“You’re saying you’ll tell us where the girl is for money?” Bernie asked. The firelight suddenly looked different in his eyes, different in a way that would have scared some people, maybe most.
But not this dude. “Well, well,” he said. “Pretty quick on the uptake for a visitor from the land of the bland.”
Bernie stepped forward and took the joint from the dude’s hand; didn’t rush, didn’t snatch it, just took the thing. He tossed it in the fire.
“What the hell?” the dude said, starting to rise. Bernie put his hand on the dude’s shoulder, sat him back down. The dude tried to squirm free, then said, “Ow,” and went still.

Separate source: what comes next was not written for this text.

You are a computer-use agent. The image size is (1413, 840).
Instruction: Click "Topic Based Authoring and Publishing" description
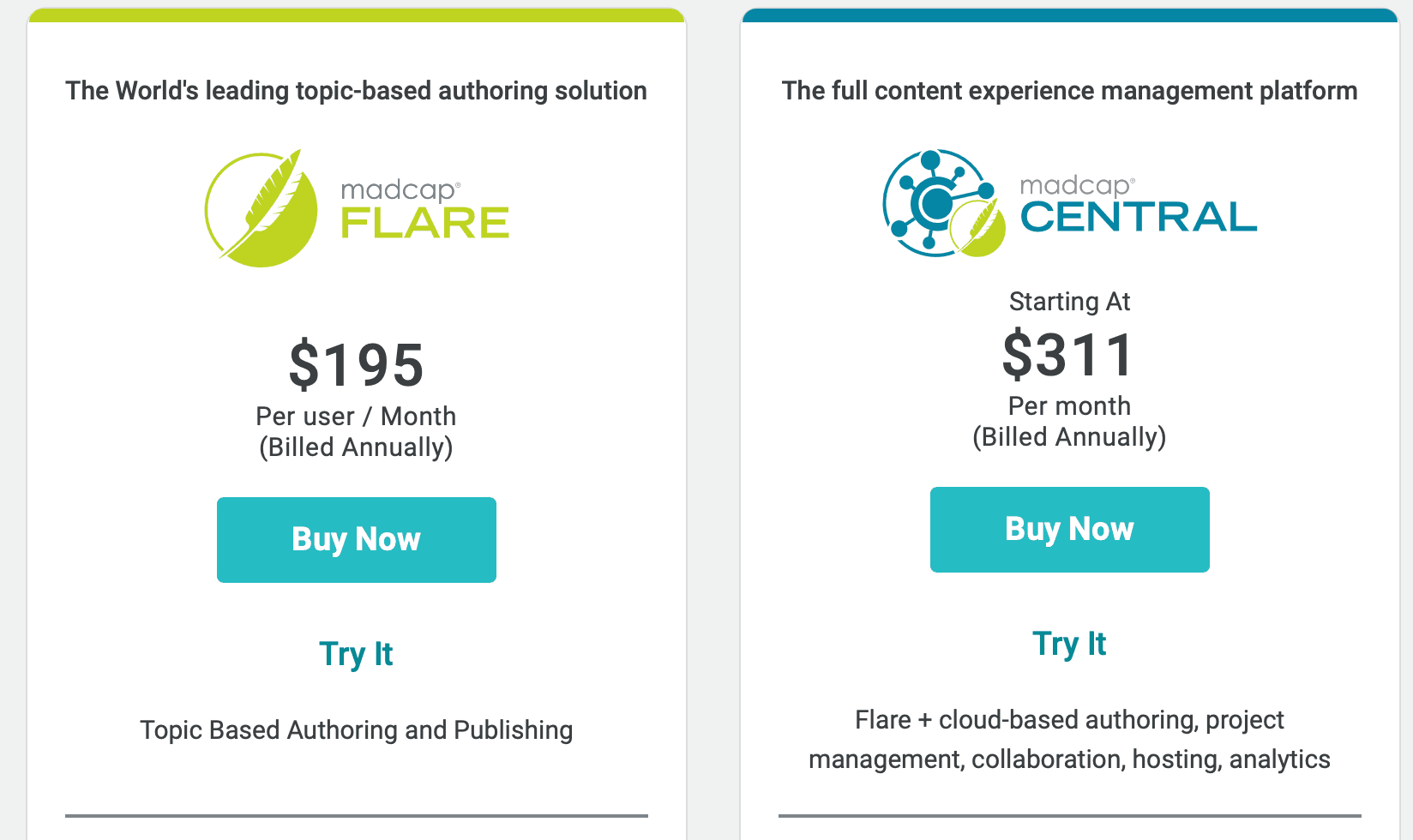point(356,730)
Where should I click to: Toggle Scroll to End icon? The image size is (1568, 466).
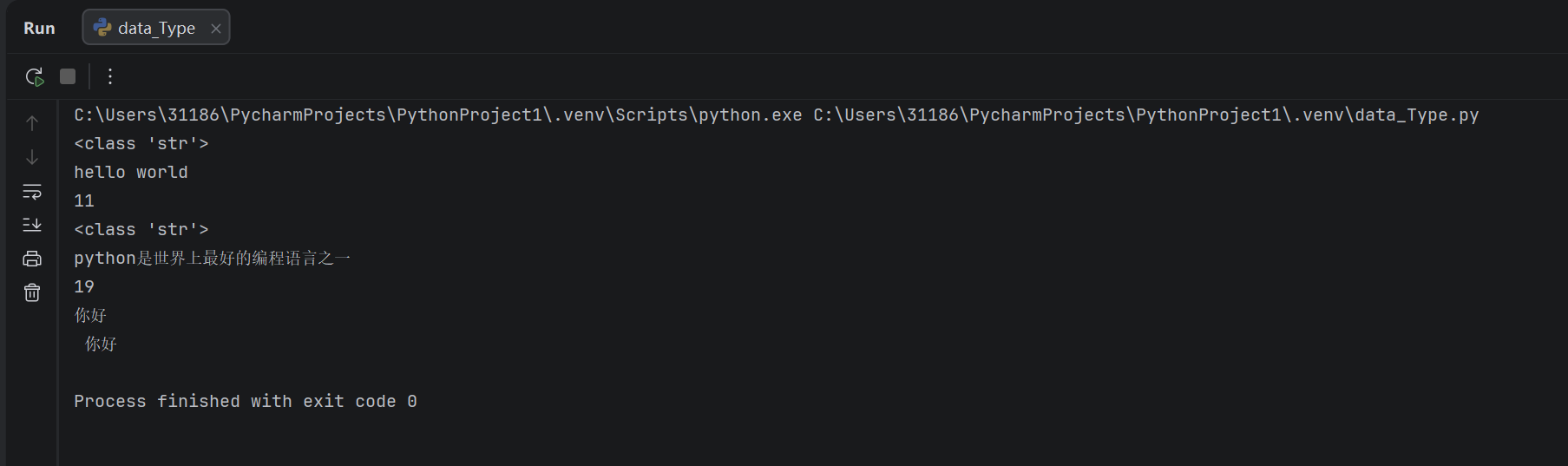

Bernie removed his hand. The dude stayed exactly where he was. “I’m going to give you five bucks for the information,” Bernie said. “Know why?”
The dude shook his head.
“Because it’s marginally less trouble than beating it out of you,” Bernie said.
The dude raised his arm and pointed, real fast. “Third on the left,” he said. “The Airstream up on blocks.”
Bernie handed him money. “And here’s a memo from the information age, absolutely free—we don’t need to see you on our way out.”
“I was just leaving,” the dude said.
* * *
The crying was coming from inside the Airstream. That was clear to Bernie by the time we reached the door; I could tell from the expression on his face. He knocked and the crying stopped abruptly. No one inside came to the door or made a sound.
“Bonnie Hicks?” Bernie called.
Silence.
“Is Darren in there?” He raised his voice. “Darren, it’s Bernie Little. I think you need some help.”
A woman spoke. “Darren’s not here.”
“Bonnie?”
No answer.
“Maybe you need some help yourself,” Bernie said.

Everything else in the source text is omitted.